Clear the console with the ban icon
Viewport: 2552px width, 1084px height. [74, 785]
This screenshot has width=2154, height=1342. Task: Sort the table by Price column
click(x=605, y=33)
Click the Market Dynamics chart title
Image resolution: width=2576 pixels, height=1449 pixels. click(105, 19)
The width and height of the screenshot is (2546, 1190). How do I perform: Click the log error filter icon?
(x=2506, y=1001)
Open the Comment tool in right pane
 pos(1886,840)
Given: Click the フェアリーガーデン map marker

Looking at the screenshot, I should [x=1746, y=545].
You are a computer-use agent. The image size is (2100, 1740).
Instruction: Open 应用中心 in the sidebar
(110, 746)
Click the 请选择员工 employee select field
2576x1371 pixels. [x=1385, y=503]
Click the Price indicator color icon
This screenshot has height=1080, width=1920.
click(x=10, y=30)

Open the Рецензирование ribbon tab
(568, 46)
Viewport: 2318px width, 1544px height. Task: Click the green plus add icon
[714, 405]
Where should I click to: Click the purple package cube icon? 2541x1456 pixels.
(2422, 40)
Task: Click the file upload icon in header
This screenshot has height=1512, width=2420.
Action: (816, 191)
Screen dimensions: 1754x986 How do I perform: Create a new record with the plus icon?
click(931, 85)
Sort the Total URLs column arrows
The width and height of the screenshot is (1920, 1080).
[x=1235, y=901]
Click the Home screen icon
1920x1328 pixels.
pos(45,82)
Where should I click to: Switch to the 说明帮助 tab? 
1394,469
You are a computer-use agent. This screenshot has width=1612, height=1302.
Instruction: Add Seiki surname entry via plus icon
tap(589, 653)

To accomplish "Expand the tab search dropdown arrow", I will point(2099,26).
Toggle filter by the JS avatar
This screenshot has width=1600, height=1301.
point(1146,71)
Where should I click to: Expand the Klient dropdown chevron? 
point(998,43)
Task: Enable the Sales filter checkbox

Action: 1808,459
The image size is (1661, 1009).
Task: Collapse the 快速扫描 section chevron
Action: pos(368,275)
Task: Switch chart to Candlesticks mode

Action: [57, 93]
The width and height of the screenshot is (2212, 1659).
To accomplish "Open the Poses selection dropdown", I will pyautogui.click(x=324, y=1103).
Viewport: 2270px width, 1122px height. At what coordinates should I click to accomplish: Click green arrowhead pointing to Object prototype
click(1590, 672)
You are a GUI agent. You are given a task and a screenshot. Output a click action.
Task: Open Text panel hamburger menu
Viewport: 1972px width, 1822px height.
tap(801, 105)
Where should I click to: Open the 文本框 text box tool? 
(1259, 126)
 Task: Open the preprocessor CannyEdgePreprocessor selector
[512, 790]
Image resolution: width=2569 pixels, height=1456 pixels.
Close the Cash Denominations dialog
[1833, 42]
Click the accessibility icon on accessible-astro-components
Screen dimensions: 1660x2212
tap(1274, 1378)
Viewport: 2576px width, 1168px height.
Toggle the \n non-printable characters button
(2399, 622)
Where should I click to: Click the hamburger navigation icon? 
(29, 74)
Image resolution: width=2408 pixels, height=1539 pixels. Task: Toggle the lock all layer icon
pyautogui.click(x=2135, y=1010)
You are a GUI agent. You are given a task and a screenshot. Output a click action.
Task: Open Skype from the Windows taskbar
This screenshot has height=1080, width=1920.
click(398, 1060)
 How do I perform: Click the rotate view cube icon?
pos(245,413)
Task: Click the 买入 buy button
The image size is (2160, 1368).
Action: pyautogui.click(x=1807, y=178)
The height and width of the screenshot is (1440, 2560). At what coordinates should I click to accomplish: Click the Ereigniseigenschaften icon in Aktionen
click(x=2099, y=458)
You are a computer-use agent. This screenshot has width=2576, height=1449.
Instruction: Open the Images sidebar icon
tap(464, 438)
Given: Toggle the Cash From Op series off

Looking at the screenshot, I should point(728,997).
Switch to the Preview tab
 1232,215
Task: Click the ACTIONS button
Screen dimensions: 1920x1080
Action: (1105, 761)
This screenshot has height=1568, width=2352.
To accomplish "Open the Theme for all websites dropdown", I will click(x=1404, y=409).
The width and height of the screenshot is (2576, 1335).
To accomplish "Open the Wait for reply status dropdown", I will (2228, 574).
=-=-=-=-=
▶ _To do_: In this exercise, give every record above again exactly.

▶ _Written answer_:
Clear the console with the ban icon
Viewport: 2552px width, 1084px height. [74, 785]
This screenshot has width=2154, height=1342. Task: Sort the table by Price column
click(x=605, y=33)
Click the Market Dynamics chart title
Image resolution: width=2576 pixels, height=1449 pixels. click(105, 19)
The width and height of the screenshot is (2546, 1190). How do I perform: Click the log error filter icon?
(x=2506, y=1001)
Open the Comment tool in right pane
 pos(1886,840)
Given: Click the フェアリーガーデン map marker

Looking at the screenshot, I should [x=1746, y=545].
You are a computer-use agent. The image size is (2100, 1740).
Instruction: Open 应用中心 in the sidebar
(110, 746)
Click the 请选择员工 employee select field
2576x1371 pixels. [x=1385, y=503]
Click the Price indicator color icon
This screenshot has height=1080, width=1920.
click(x=10, y=30)

Open the Рецензирование ribbon tab
(568, 46)
Viewport: 2318px width, 1544px height. Task: Click the green plus add icon
[714, 405]
Where should I click to: Click the purple package cube icon? 2541x1456 pixels.
(2422, 40)
Task: Click the file upload icon in header
This screenshot has height=1512, width=2420.
Action: (816, 191)
Screen dimensions: 1754x986 How do I perform: Create a new record with the plus icon?
click(931, 85)
Sort the Total URLs column arrows
The width and height of the screenshot is (1920, 1080).
[x=1235, y=901]
Click the Home screen icon
1920x1328 pixels.
pos(45,82)
Where should I click to: Switch to the 说明帮助 tab? 
1394,469
You are a computer-use agent. This screenshot has width=1612, height=1302.
Instruction: Add Seiki surname entry via plus icon
tap(589, 653)

To accomplish "Expand the tab search dropdown arrow", I will point(2099,26).
Toggle filter by the JS avatar
This screenshot has width=1600, height=1301.
point(1146,71)
Where should I click to: Expand the Klient dropdown chevron? 
point(998,43)
Task: Enable the Sales filter checkbox

Action: 1808,459
The image size is (1661, 1009).
Task: Collapse the 快速扫描 section chevron
Action: pos(368,275)
Task: Switch chart to Candlesticks mode

Action: [57, 93]
The width and height of the screenshot is (2212, 1659).
To accomplish "Open the Poses selection dropdown", I will pyautogui.click(x=324, y=1103).
Viewport: 2270px width, 1122px height. At what coordinates should I click to accomplish: Click green arrowhead pointing to Object prototype
click(1590, 672)
You are a GUI agent. You are given a task and a screenshot. Output a click action.
Task: Open Text panel hamburger menu
Viewport: 1972px width, 1822px height.
tap(801, 105)
Where should I click to: Open the 文本框 text box tool? 
(1259, 126)
 Task: Open the preprocessor CannyEdgePreprocessor selector
[512, 790]
Image resolution: width=2569 pixels, height=1456 pixels.
Close the Cash Denominations dialog
[1833, 42]
Click the accessibility icon on accessible-astro-components
Screen dimensions: 1660x2212
tap(1274, 1378)
Viewport: 2576px width, 1168px height.
Toggle the \n non-printable characters button
(2399, 622)
Where should I click to: Click the hamburger navigation icon? 
(29, 74)
Image resolution: width=2408 pixels, height=1539 pixels. Task: Toggle the lock all layer icon
pyautogui.click(x=2135, y=1010)
You are a GUI agent. You are given a task and a screenshot. Output a click action.
Task: Open Skype from the Windows taskbar
This screenshot has height=1080, width=1920.
click(398, 1060)
 How do I perform: Click the rotate view cube icon?
pos(245,413)
Task: Click the 买入 buy button
The image size is (2160, 1368).
Action: pyautogui.click(x=1807, y=178)
The height and width of the screenshot is (1440, 2560). At what coordinates should I click to accomplish: Click the Ereigniseigenschaften icon in Aktionen
click(x=2099, y=458)
You are a computer-use agent. This screenshot has width=2576, height=1449.
Instruction: Open the Images sidebar icon
tap(464, 438)
Given: Toggle the Cash From Op series off

Looking at the screenshot, I should point(728,997).
Switch to the Preview tab
 1232,215
Task: Click the ACTIONS button
Screen dimensions: 1920x1080
Action: (1105, 761)
This screenshot has height=1568, width=2352.
To accomplish "Open the Theme for all websites dropdown", I will click(x=1404, y=409).
The width and height of the screenshot is (2576, 1335).
To accomplish "Open the Wait for reply status dropdown", I will (2228, 574).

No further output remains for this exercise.